Interface element records
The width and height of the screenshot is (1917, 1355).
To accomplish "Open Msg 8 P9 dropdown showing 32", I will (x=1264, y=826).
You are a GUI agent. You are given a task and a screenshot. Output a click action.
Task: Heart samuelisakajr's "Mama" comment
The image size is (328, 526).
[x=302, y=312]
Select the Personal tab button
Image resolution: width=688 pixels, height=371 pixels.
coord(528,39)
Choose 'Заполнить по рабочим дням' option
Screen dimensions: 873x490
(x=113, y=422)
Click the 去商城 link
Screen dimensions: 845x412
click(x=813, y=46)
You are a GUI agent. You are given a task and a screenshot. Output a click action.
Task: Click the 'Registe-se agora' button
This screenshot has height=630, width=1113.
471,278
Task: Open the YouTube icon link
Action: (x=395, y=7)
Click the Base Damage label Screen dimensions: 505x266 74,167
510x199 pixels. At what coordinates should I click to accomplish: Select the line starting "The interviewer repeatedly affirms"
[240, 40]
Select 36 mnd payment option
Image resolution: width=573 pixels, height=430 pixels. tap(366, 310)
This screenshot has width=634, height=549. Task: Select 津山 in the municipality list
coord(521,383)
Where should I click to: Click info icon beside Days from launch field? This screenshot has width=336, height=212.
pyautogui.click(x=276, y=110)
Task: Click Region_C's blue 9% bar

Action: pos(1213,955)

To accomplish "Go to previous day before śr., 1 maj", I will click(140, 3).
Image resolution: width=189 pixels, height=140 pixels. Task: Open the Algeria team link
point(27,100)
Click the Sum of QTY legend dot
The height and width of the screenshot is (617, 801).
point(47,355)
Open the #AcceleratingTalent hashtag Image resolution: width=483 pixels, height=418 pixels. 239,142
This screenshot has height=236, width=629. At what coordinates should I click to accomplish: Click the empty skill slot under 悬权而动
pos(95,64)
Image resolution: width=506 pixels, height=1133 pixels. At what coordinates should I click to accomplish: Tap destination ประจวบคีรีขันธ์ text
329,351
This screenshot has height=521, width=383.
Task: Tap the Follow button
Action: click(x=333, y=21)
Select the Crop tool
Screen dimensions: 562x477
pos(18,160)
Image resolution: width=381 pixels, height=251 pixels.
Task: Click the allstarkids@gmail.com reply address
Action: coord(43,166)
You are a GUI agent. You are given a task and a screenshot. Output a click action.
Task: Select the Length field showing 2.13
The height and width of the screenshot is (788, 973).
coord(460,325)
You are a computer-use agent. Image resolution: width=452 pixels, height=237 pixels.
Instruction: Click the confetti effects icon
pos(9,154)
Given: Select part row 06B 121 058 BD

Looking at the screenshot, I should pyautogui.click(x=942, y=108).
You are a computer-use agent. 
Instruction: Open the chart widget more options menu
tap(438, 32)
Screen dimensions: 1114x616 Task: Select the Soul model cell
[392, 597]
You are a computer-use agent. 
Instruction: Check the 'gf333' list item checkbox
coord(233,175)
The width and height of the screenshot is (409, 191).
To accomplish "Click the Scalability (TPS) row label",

(Set exercise)
Write out all of the entries above again, changing each occurrence of "GUI agent" to "GUI assistant" and leaving everything else unchanged.

(Written solution)
The width and height of the screenshot is (1917, 1355).
To accomplish "Open Msg 8 P9 dropdown showing 32", I will (x=1264, y=826).
You are a GUI assistant. You are given a task and a screenshot. Output a click action.
Task: Heart samuelisakajr's "Mama" comment
The image size is (328, 526).
[x=302, y=312]
Select the Personal tab button
Image resolution: width=688 pixels, height=371 pixels.
coord(528,39)
Choose 'Заполнить по рабочим дням' option
Screen dimensions: 873x490
(x=113, y=422)
Click the 去商城 link
Screen dimensions: 845x412
click(x=813, y=46)
You are a GUI assistant. You are given a task and a screenshot. Output a click action.
Task: Click the 'Registe-se agora' button
This screenshot has height=630, width=1113.
471,278
Task: Open the YouTube icon link
Action: (x=395, y=7)
Click the Base Damage label Screen dimensions: 505x266 74,167
510x199 pixels. At what coordinates should I click to accomplish: Select the line starting "The interviewer repeatedly affirms"
[240, 40]
Select 36 mnd payment option
Image resolution: width=573 pixels, height=430 pixels. tap(366, 310)
This screenshot has width=634, height=549. Task: Select 津山 in the municipality list
coord(521,383)
Where should I click to: Click info icon beside Days from launch field? This screenshot has width=336, height=212.
pyautogui.click(x=276, y=110)
Task: Click Region_C's blue 9% bar

Action: pos(1213,955)

To accomplish "Go to previous day before śr., 1 maj", I will click(140, 3).
Image resolution: width=189 pixels, height=140 pixels. Task: Open the Algeria team link
point(27,100)
Click the Sum of QTY legend dot
The height and width of the screenshot is (617, 801).
point(47,355)
Open the #AcceleratingTalent hashtag Image resolution: width=483 pixels, height=418 pixels. 239,142
This screenshot has height=236, width=629. At what coordinates should I click to accomplish: Click the empty skill slot under 悬权而动
pos(95,64)
Image resolution: width=506 pixels, height=1133 pixels. At what coordinates should I click to accomplish: Tap destination ประจวบคีรีขันธ์ text
329,351
This screenshot has height=521, width=383.
Task: Tap the Follow button
Action: click(x=333, y=21)
Select the Crop tool
Screen dimensions: 562x477
pos(18,160)
Image resolution: width=381 pixels, height=251 pixels.
Task: Click the allstarkids@gmail.com reply address
Action: coord(43,166)
You are a GUI assistant. You are given a task and a screenshot. Output a click action.
Task: Select the Length field showing 2.13
The height and width of the screenshot is (788, 973).
coord(460,325)
You are a computer-use agent. Image resolution: width=452 pixels, height=237 pixels.
Instruction: Click the confetti effects icon
pos(9,154)
Given: Select part row 06B 121 058 BD

Looking at the screenshot, I should pyautogui.click(x=942, y=108).
You are a computer-use agent. 
Instruction: Open the chart widget more options menu
tap(438, 32)
Screen dimensions: 1114x616 Task: Select the Soul model cell
[392, 597]
You are a computer-use agent. 
Instruction: Check the 'gf333' list item checkbox
coord(233,175)
The width and height of the screenshot is (409, 191).
To accomplish "Click the Scalability (TPS) row label",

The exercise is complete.